Réunie à Addis-Abeba pour sa 39ᵉ session ordinaire, l’Union africaine (UA) a placé la question des changements anticonstitutionnels de gouvernement au cœur de ses préoccupations. Dans un contexte continental marqué par des coups d’État, des transitions militaires prolongées et des tensions institutionnelles, les chefs d’État et de gouvernement ont réaffirmé leur ligne dure : tolérance zéro.

Une doctrine réaffirmée au sommet

Au terme de deux jours de délibérations au siège de l’UA, les dirigeants africains ont réitéré leur « engagement inébranlable » à défendre l’ordre constitutionnel dans tous les États membres. Cette position s’inscrit dans la continuité des textes fondateurs de l’organisation, notamment l’Acte constitutif et la Charte africaine de la démocratie, des élections et de la gouvernance.

L’Assemblée a exprimé sa profonde préoccupation face à la persistance des conflits armés, du terrorisme, mais aussi des changements anticonstitutionnels de gouvernement qui fragilisent les institutions et compromettent la stabilité régionale.

Des conséquences politiques assumées

La politique de « tolérance zéro » implique des mesures concrètes. L’UA peut suspendre un État membre dirigé par un pouvoir issu d’un coup de force, restreindre sa participation aux instances décisionnelles et appuyer des mécanismes de transition conformes aux normes continentales.

Les chefs d’État ont également insisté sur la nécessité de prévenir ces ruptures institutionnelles par un renforcement de la gouvernance démocratique, de l’État de droit et de la crédibilité des processus électoraux.

Faire taire les armes, mais aussi protéger les constitutions

Dans son rapport sur la paix et la sécurité, le Conseil de paix et de sécurité (CPS) a mis en avant l’interconnexion entre insécurité, crises politiques et ruptures constitutionnelles.
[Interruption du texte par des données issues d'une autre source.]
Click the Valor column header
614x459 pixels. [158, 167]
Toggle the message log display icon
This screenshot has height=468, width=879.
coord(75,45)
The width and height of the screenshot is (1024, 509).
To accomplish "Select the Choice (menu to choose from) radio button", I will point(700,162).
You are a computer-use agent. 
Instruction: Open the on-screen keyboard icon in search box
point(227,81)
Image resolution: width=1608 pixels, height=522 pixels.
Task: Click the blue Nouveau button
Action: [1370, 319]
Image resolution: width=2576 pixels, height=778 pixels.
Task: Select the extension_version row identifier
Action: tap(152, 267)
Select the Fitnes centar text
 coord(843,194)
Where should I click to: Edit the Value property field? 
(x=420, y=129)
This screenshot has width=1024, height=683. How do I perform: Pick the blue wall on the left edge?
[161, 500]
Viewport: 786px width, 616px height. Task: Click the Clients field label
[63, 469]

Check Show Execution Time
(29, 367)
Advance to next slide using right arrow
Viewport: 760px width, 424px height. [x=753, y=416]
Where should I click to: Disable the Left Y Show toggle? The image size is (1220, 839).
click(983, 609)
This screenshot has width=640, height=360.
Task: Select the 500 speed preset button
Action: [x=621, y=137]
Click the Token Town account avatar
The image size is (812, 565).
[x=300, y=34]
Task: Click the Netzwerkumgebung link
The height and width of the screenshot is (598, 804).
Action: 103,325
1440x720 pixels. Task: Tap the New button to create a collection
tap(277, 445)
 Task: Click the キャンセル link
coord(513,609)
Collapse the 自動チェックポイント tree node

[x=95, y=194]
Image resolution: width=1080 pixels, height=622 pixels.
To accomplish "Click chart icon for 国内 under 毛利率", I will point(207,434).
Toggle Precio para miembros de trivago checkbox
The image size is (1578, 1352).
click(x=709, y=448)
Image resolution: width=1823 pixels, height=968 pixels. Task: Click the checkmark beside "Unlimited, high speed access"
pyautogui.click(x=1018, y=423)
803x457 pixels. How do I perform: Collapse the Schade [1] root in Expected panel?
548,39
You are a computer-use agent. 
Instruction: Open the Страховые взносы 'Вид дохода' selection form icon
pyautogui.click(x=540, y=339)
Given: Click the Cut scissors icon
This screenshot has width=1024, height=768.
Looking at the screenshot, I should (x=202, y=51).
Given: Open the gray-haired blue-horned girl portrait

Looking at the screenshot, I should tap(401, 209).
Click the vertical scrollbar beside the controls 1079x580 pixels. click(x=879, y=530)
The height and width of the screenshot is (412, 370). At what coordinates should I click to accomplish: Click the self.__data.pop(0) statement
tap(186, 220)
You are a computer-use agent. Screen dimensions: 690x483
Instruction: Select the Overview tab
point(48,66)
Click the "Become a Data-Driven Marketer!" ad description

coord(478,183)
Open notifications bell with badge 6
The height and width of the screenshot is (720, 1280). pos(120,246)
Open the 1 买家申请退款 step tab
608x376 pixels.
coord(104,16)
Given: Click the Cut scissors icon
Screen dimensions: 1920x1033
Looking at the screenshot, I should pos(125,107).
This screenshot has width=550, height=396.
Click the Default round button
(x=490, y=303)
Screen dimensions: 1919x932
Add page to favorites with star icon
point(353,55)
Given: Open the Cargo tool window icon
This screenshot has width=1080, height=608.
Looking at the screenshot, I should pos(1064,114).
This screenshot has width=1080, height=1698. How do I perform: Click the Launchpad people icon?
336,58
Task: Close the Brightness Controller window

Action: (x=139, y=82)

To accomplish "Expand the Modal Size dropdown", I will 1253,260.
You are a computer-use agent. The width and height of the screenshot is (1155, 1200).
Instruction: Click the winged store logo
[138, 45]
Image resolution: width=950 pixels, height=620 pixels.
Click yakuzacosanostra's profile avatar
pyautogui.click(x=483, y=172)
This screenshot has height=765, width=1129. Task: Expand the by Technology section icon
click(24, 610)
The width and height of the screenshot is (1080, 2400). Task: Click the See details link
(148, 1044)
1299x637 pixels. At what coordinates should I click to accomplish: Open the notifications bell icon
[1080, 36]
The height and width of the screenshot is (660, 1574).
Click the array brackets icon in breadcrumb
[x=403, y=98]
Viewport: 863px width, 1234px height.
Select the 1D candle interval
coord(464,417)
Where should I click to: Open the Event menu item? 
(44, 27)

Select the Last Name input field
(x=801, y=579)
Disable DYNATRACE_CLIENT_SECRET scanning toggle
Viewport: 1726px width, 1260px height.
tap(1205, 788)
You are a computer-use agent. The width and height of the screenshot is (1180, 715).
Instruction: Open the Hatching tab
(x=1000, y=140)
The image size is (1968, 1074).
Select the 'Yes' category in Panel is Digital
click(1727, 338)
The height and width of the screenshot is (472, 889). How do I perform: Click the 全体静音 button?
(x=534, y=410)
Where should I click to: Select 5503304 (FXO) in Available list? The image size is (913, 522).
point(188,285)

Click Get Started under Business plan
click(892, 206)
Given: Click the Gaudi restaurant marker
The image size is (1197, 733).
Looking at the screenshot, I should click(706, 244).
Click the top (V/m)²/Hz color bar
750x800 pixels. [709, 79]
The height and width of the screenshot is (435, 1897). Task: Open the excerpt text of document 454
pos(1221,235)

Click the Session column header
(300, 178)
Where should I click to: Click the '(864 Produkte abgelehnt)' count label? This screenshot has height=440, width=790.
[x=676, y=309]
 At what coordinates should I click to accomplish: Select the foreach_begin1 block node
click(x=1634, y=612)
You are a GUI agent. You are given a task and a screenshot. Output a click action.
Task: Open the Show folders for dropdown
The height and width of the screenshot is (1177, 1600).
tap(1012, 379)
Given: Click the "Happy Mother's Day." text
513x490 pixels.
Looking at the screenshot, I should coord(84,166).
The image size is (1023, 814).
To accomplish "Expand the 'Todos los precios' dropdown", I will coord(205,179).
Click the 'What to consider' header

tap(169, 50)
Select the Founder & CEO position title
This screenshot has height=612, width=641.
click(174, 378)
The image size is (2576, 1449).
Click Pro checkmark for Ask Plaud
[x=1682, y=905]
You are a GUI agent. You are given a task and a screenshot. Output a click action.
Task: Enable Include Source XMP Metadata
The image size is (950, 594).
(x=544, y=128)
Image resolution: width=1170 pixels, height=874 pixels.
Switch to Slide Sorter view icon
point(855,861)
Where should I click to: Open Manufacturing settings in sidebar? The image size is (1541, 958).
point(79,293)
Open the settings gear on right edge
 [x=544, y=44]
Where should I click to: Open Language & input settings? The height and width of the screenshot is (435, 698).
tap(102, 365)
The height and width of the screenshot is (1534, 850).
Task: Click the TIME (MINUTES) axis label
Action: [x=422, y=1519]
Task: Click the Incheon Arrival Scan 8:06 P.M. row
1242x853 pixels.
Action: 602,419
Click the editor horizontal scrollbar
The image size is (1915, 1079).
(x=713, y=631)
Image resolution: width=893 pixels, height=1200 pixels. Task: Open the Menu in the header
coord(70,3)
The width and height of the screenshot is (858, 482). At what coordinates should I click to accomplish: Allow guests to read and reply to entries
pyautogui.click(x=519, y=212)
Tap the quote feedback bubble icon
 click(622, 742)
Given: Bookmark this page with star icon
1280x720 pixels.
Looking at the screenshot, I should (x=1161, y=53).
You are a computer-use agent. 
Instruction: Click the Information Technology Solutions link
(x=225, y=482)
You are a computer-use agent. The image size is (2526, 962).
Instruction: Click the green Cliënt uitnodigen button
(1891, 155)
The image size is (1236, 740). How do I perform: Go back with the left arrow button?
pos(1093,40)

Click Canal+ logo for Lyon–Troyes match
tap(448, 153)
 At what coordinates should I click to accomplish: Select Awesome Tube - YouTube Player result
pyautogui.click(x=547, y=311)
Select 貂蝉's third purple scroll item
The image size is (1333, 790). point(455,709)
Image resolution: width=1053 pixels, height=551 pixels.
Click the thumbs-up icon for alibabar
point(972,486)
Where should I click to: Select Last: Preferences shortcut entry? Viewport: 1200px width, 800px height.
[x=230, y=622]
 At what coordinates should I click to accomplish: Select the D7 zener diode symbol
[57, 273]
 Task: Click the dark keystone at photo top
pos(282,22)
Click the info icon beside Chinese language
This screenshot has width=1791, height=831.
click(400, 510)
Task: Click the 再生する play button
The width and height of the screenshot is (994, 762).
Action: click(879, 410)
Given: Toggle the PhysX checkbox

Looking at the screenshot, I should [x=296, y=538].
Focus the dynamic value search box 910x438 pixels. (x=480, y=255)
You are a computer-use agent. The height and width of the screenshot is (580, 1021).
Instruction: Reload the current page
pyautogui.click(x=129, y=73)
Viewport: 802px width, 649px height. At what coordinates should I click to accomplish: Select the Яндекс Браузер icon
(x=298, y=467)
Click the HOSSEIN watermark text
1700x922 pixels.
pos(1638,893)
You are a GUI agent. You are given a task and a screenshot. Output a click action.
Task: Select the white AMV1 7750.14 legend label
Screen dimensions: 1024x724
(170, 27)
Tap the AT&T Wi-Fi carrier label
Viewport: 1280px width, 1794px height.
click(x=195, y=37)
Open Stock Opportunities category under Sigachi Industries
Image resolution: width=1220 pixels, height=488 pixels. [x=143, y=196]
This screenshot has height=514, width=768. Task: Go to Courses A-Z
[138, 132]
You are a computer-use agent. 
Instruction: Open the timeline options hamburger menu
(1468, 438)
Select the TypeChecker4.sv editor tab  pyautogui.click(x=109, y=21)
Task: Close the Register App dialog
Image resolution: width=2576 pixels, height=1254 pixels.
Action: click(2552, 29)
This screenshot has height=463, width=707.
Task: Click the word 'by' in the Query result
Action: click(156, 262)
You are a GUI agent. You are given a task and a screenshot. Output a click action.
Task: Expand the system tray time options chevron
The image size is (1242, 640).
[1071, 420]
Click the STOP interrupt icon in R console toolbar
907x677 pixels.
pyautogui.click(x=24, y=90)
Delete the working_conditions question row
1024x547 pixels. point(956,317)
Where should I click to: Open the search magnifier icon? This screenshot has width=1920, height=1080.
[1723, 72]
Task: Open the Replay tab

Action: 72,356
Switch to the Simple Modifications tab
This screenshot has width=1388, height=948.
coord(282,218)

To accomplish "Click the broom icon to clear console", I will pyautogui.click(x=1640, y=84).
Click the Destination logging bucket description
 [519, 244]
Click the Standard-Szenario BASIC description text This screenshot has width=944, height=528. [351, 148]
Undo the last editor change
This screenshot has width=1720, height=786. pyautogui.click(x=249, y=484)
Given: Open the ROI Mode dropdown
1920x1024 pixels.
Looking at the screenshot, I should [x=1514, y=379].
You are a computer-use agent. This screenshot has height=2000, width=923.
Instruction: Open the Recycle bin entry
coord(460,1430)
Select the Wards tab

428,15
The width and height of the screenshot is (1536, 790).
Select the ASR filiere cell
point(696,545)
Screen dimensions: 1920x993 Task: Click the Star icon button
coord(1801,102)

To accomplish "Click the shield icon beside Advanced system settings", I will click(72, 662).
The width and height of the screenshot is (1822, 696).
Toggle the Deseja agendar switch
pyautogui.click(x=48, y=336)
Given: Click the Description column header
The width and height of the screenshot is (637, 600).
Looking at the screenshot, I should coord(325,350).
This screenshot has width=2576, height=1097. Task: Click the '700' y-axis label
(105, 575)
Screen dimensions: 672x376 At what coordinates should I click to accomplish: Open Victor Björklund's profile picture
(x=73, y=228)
Pour les dirigeants africains, faire taire les armes passe aussi par la consolidation d’institutions légitimes et respectées.

L’Assemblée a ainsi souligné l’importance d’un financement prévisible et durable des opérations africaines de soutien à la paix, tout en appelant à une coordination renforcée entre l’UA et les organisations régionales.

Un signal politique fort

En réaffirmant la tolérance zéro face aux changements anticonstitutionnels, l’Union africaine envoie un message clair : la stabilité du continent ne peut être construite en dehors du cadre légal et constitutionnel.

Au moment où plusieurs pays africains traversent des périodes de transition ou de tensions politiques, cette position constitue à la fois un rappel des principes et un avertissement : la légitimité du pouvoir reste indissociable du respect des règles démocratiques.